| EXERCISE BRIEF |
Without any pictures, retype exactly the lines that begin at the one holding "At what coordinates should I click to accomplish: Set" and end at the last line of the data below.

| INPUT DATA |
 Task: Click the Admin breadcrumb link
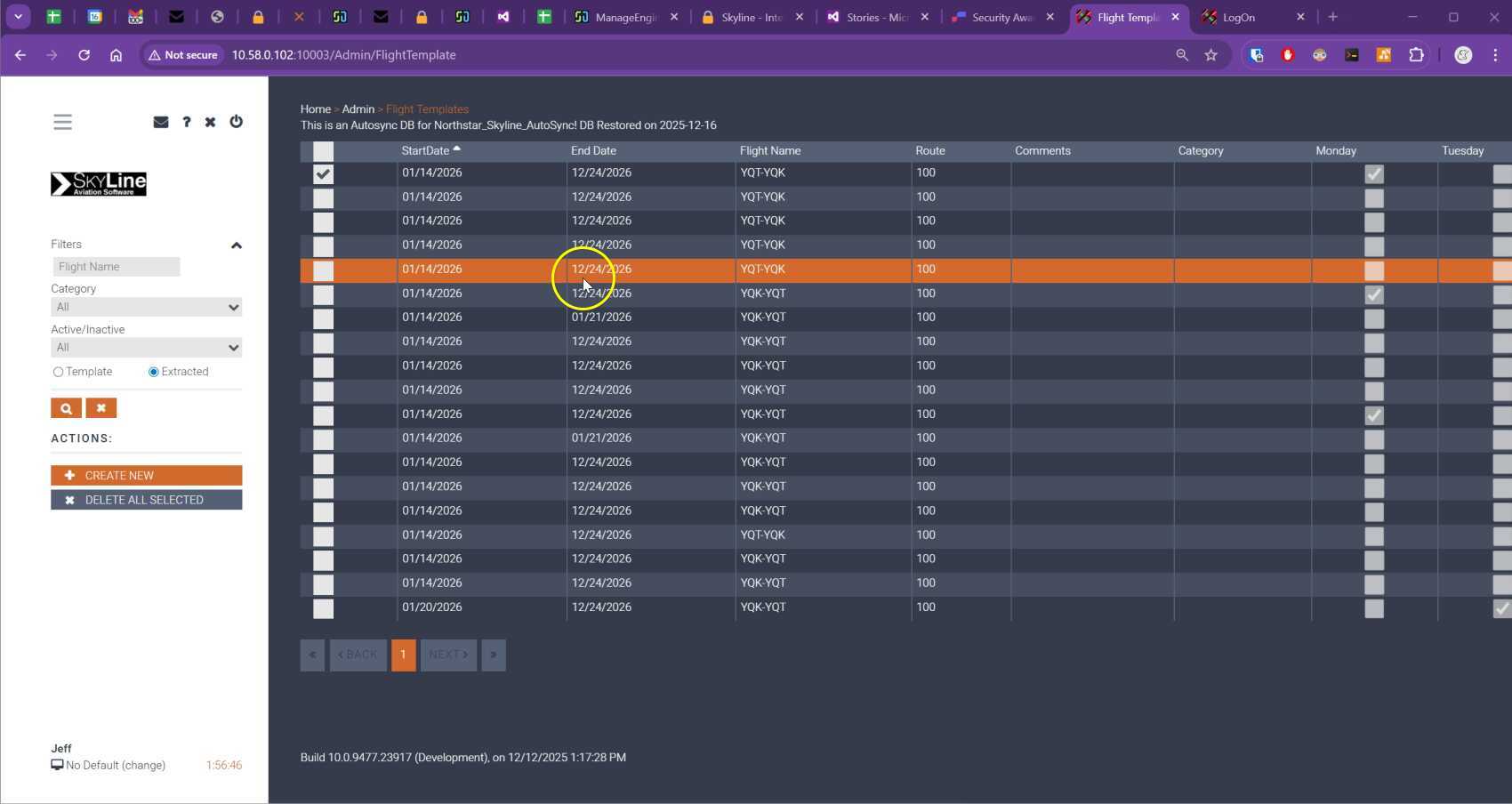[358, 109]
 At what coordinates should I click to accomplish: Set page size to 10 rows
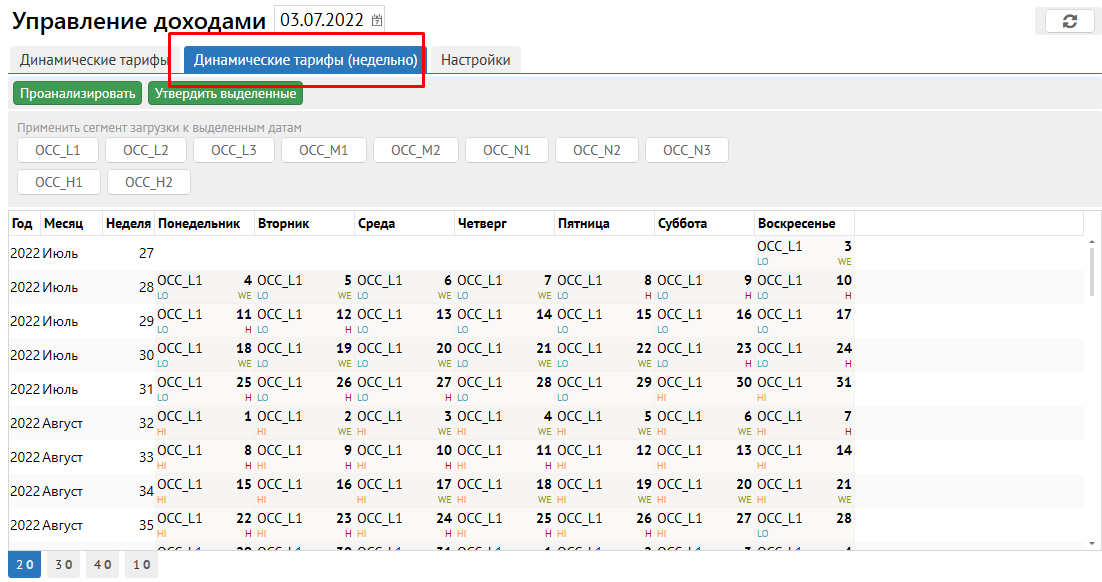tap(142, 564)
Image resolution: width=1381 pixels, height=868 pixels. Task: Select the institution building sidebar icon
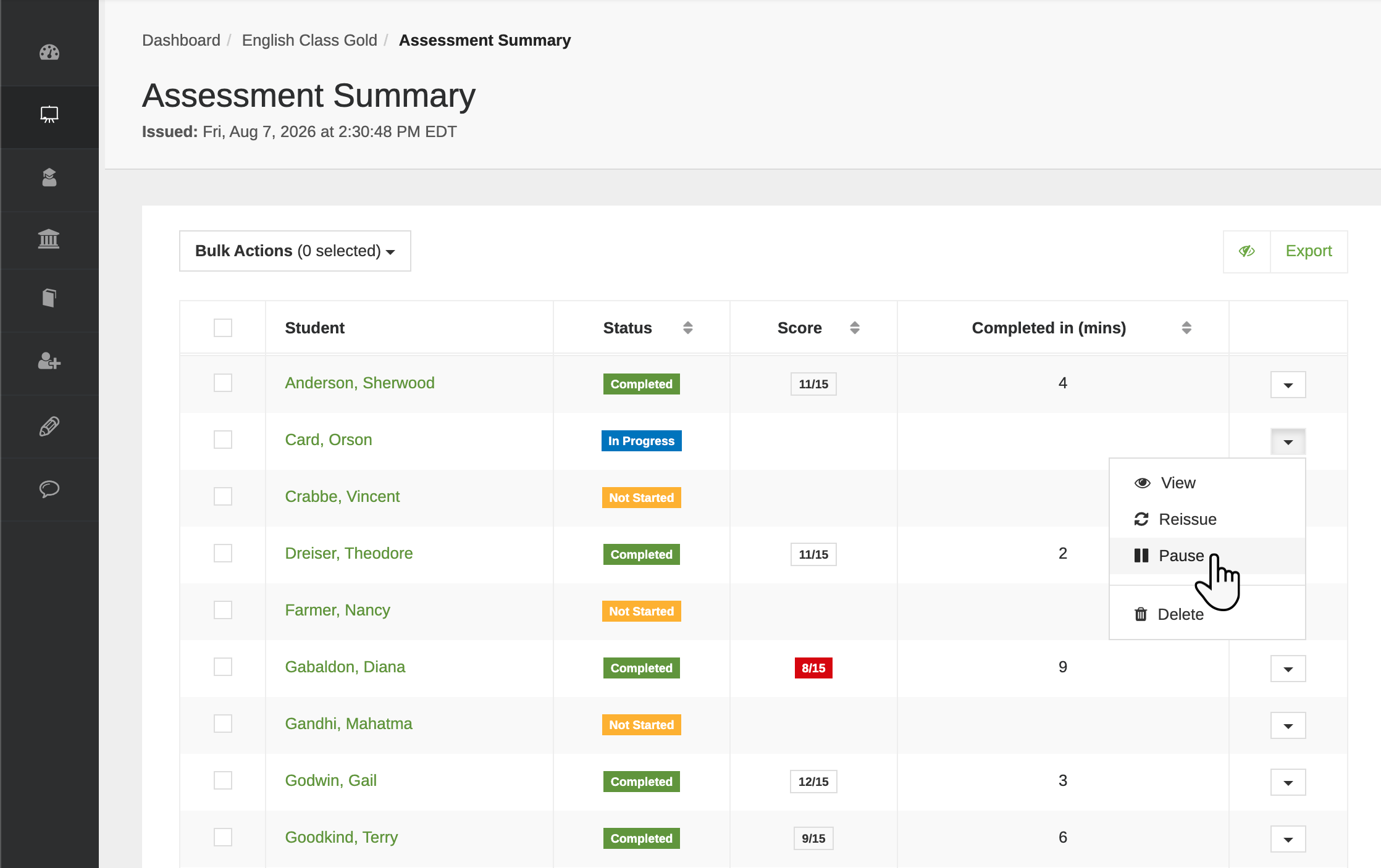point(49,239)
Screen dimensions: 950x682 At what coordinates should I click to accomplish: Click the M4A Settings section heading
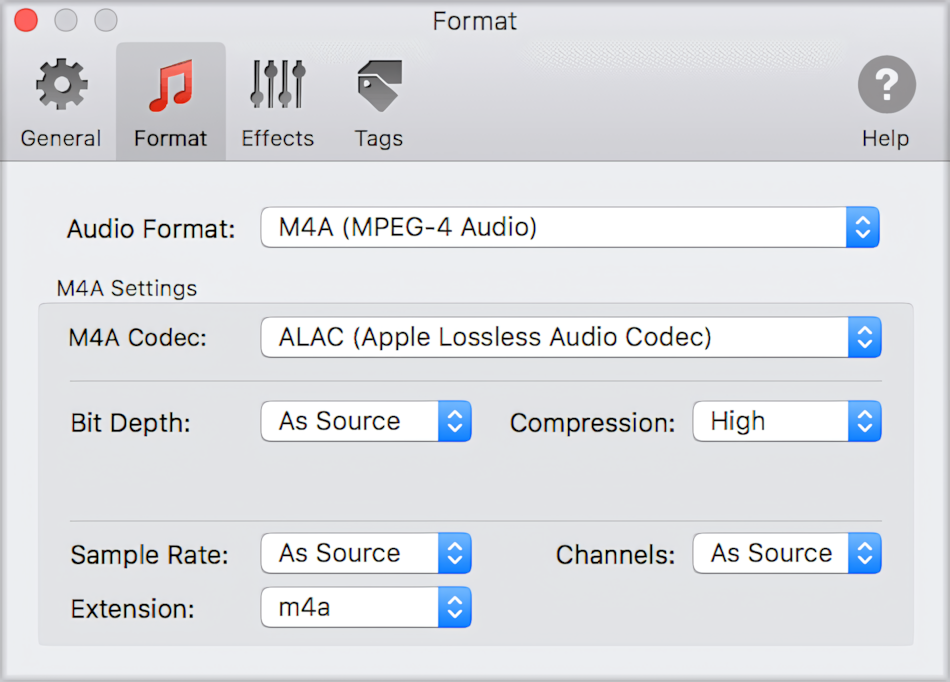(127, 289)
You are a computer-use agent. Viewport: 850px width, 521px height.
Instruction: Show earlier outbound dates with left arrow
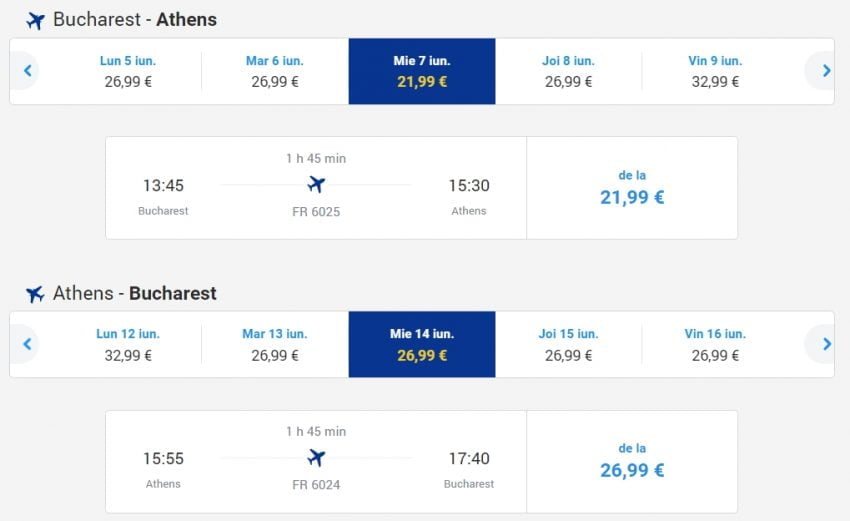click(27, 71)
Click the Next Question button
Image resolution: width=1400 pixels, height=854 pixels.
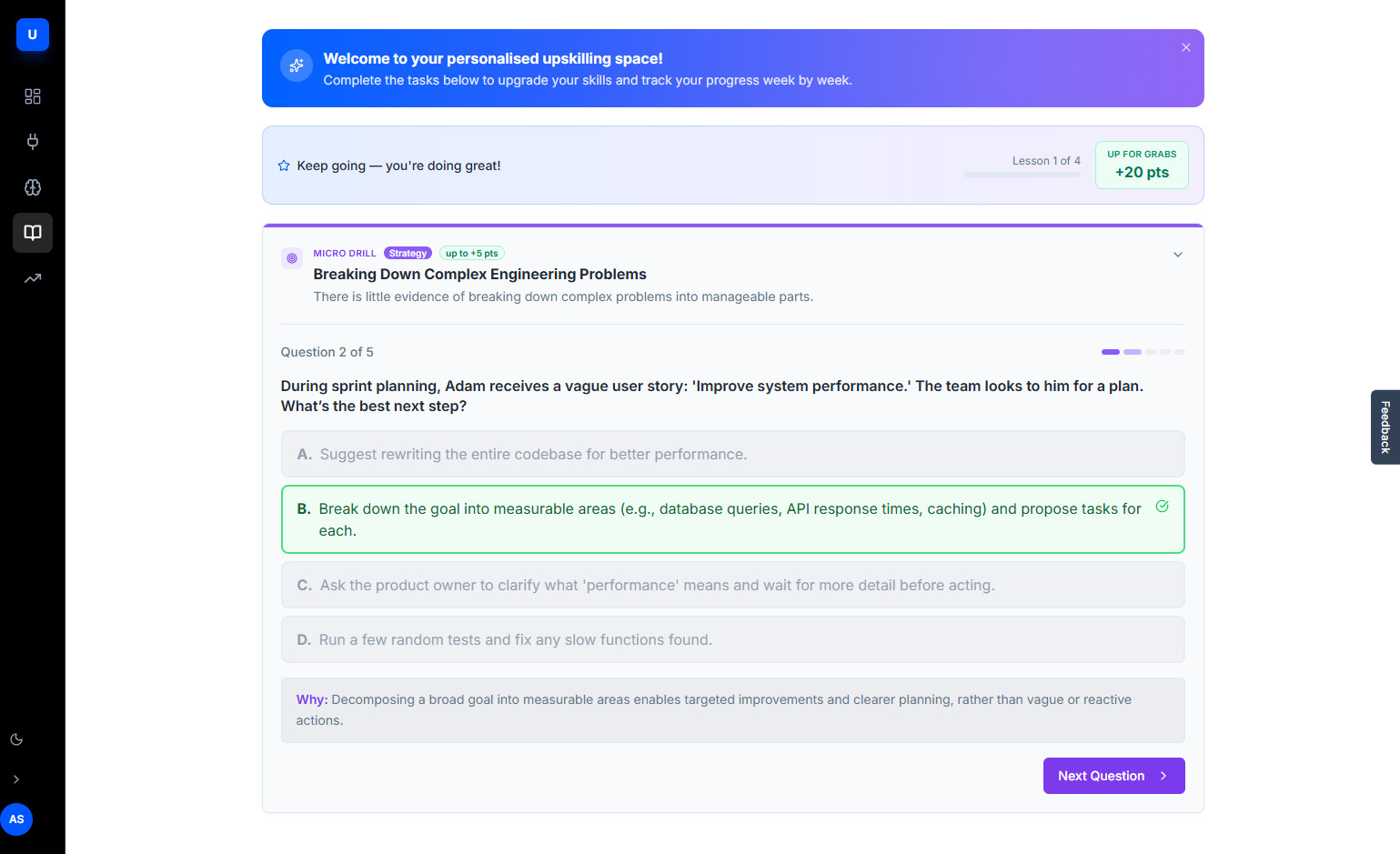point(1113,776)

| ANSWER FOR THIS EXERCISE |
 At what coordinates should I click to accomplish: Set page size to 10 rows
tap(142, 564)
Image resolution: width=1381 pixels, height=868 pixels. Task: Select the institution building sidebar icon
point(49,239)
Screen dimensions: 950x682 At what coordinates should I click to accomplish: Click the M4A Settings section heading
(127, 289)
You are a computer-use agent. Viewport: 850px width, 521px height.
Instruction: Show earlier outbound dates with left arrow
click(27, 71)
Click the Next Question button
Image resolution: width=1400 pixels, height=854 pixels.
point(1113,776)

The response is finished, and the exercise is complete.